• [やること]: リストの最初から「Action: click(371, 367)」のある行までを、「HCL」だけを「YAML」に変えて、ほかはそのままで書き直してください。画像は入れないでください。

========================================================================

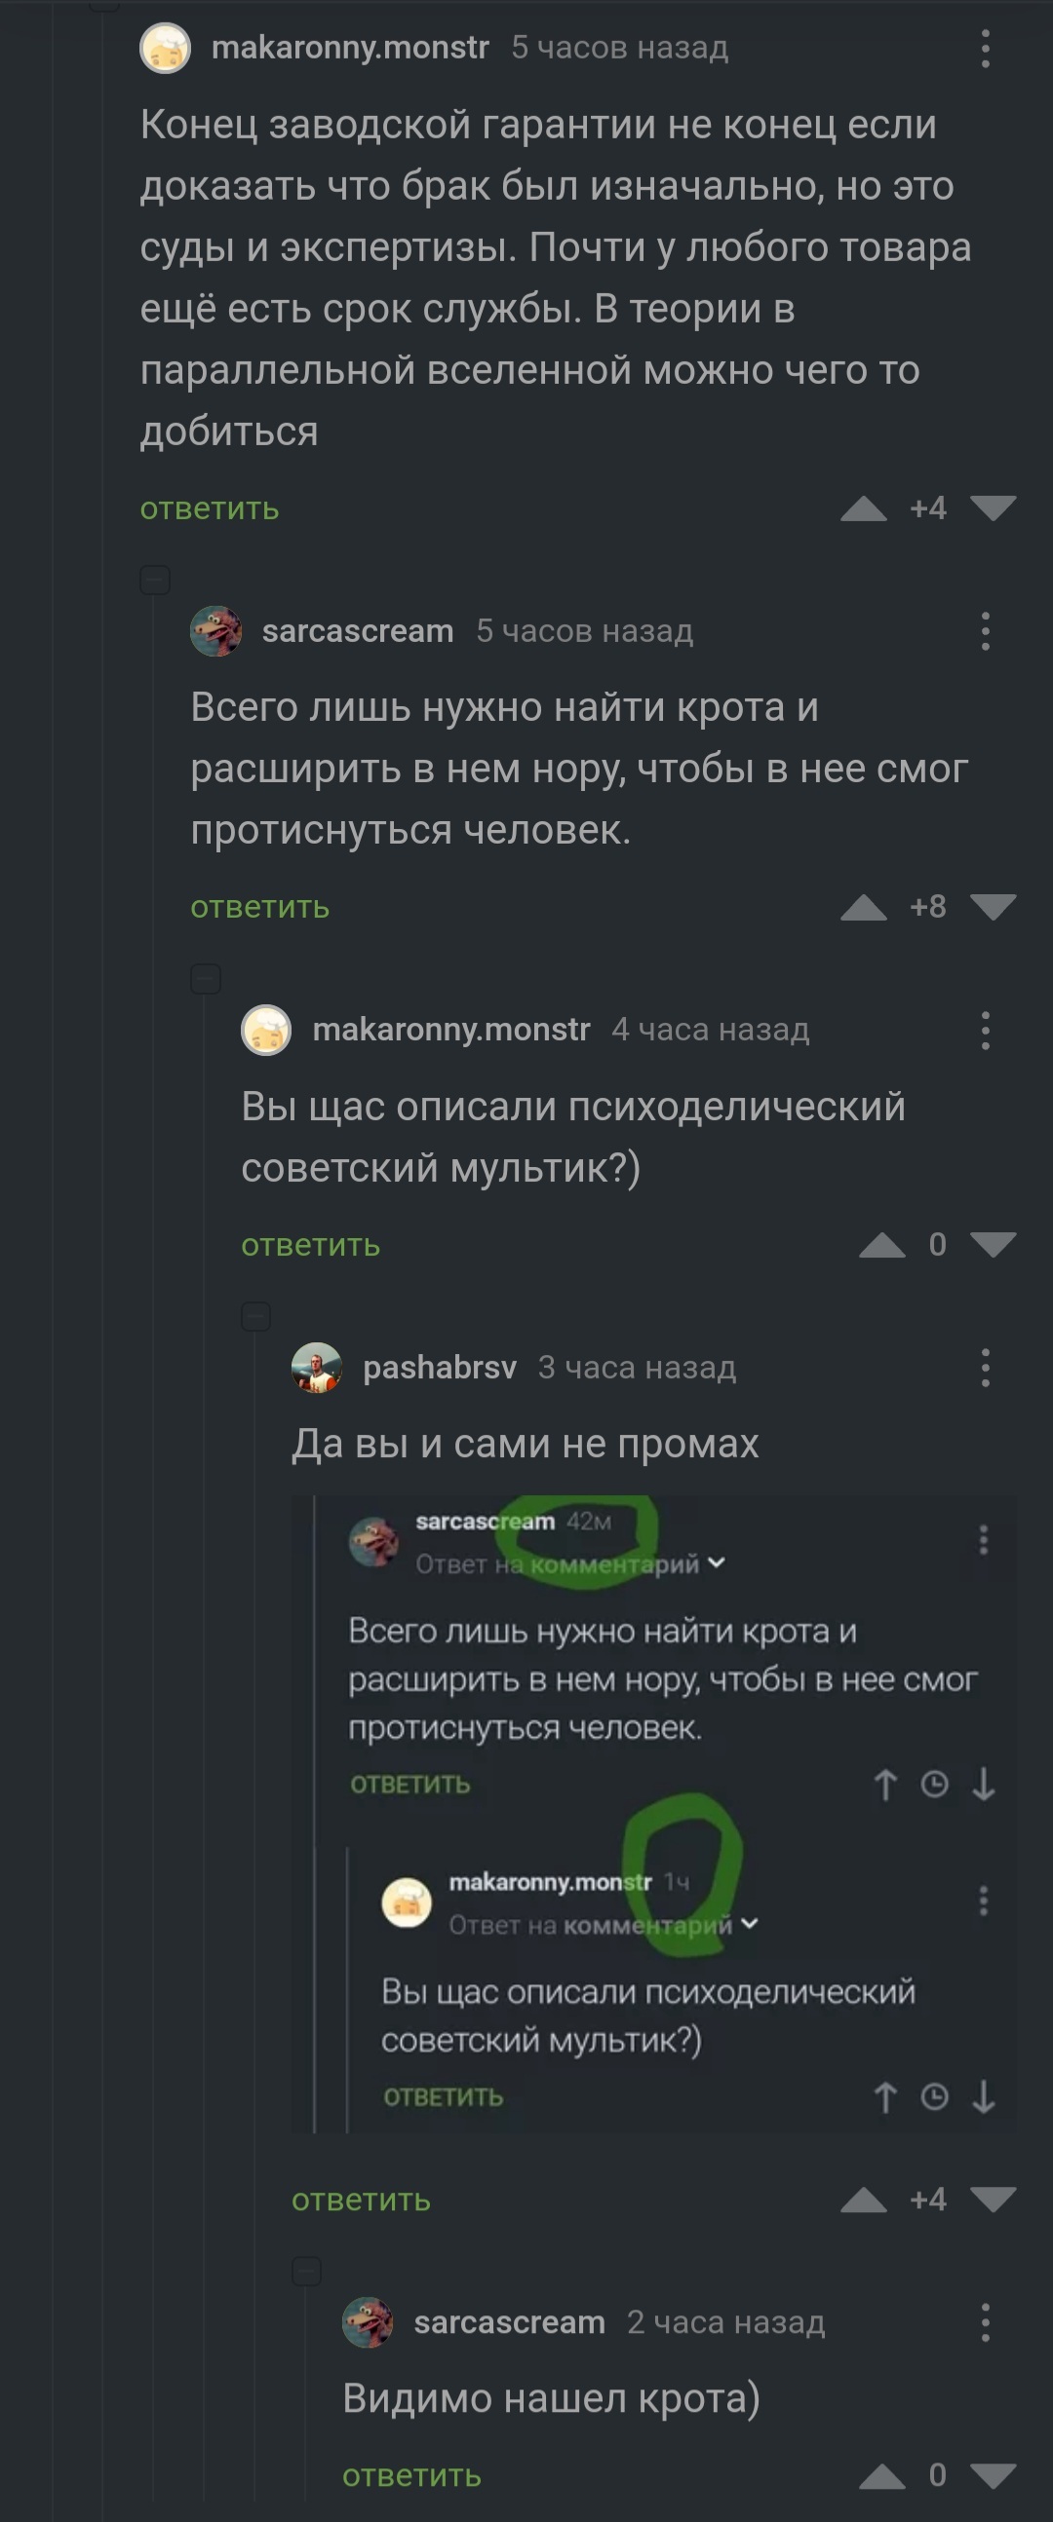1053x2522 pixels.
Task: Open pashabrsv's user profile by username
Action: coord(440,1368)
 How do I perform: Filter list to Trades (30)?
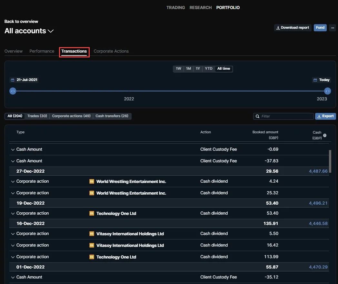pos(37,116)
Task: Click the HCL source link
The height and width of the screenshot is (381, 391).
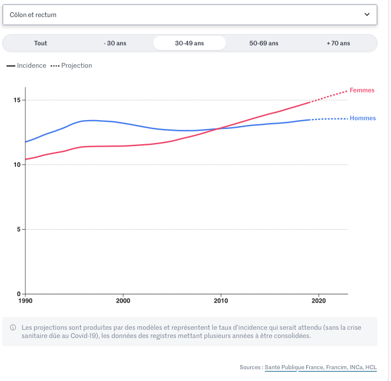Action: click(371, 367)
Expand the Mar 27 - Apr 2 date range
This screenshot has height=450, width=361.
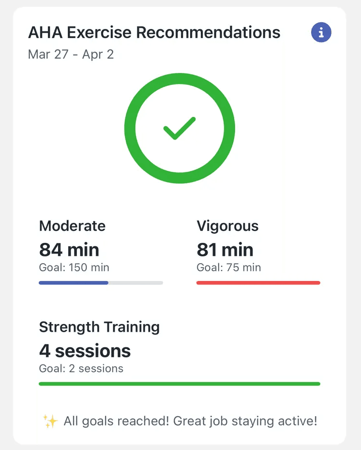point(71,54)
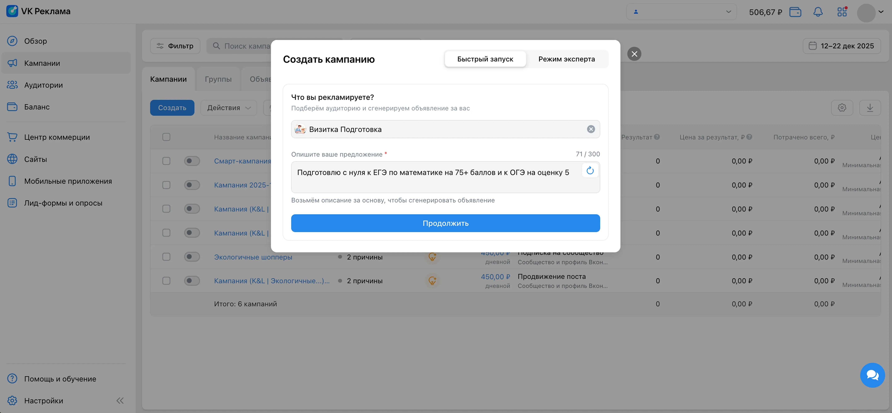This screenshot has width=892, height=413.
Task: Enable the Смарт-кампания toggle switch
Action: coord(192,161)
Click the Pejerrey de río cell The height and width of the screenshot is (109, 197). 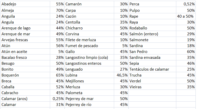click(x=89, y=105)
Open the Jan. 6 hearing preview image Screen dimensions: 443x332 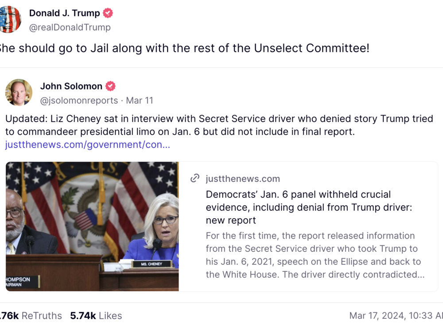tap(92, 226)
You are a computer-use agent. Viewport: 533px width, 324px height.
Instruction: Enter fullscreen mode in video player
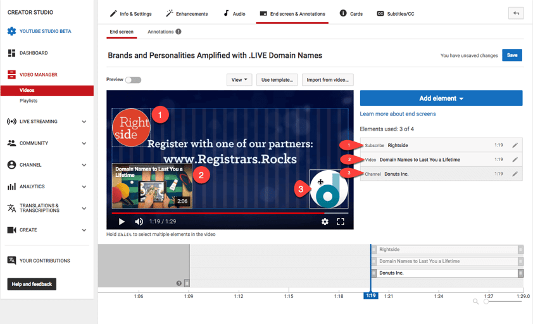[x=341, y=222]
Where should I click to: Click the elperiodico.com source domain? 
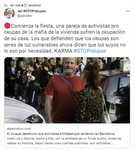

========================================================================

• [この問題の答え]:
1053x2522 pixels.
Task: Open pashabrsv's user profile by username
Action: coord(440,1368)
 How do I perform: Filter list to Trades (30)?
pos(37,116)
Task: Click the YAML source link
The height and width of the screenshot is (381, 391).
Action: click(371, 367)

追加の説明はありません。